**SET PROBLEM**: Rewrite the rows starting with the line that contains "Open the Donald J. Trump profile avatar" and going on through the line that contains "pos(89,167)", keeping the requests unchanged. In the answers, scale every coordinate by 2.15 and round it to a whole number, with halves going up.

**EXCERPTED RECORDS**:
·····

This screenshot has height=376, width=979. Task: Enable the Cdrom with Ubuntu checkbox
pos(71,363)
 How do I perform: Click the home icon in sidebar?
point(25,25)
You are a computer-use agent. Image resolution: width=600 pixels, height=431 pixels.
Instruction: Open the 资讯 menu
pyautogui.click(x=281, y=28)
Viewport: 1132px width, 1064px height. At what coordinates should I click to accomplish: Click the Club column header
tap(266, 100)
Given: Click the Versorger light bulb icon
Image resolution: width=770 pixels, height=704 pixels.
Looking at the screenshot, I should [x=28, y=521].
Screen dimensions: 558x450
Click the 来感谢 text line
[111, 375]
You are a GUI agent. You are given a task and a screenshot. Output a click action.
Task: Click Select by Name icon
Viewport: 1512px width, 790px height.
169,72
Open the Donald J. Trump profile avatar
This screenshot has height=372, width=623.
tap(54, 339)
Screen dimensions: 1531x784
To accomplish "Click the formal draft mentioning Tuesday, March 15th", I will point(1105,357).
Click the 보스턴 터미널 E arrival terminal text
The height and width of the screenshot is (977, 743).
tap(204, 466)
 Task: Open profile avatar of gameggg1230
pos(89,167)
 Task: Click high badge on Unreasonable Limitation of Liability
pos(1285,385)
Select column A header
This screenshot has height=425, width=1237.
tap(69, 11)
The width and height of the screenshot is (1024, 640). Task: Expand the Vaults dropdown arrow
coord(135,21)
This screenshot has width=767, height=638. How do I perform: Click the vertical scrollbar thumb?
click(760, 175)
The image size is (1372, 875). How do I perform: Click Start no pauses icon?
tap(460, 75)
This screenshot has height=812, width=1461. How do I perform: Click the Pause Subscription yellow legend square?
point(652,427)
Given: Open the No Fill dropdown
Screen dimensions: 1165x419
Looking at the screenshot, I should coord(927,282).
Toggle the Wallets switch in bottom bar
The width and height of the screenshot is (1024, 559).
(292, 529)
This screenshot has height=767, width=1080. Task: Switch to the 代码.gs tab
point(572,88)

·····

**WRITTEN RESPONSE**:
Open the Donald J. Trump profile avatar
This screenshot has height=372, width=623.
tap(116, 729)
Screen dimensions: 1531x784
To accomplish "Click the formal draft mentioning Tuesday, March 15th", I will point(2376,768).
Click the 보스턴 터미널 E arrival terminal text
The height and width of the screenshot is (977, 743).
tap(439, 1002)
 Task: Open profile avatar of gameggg1230
pos(191,359)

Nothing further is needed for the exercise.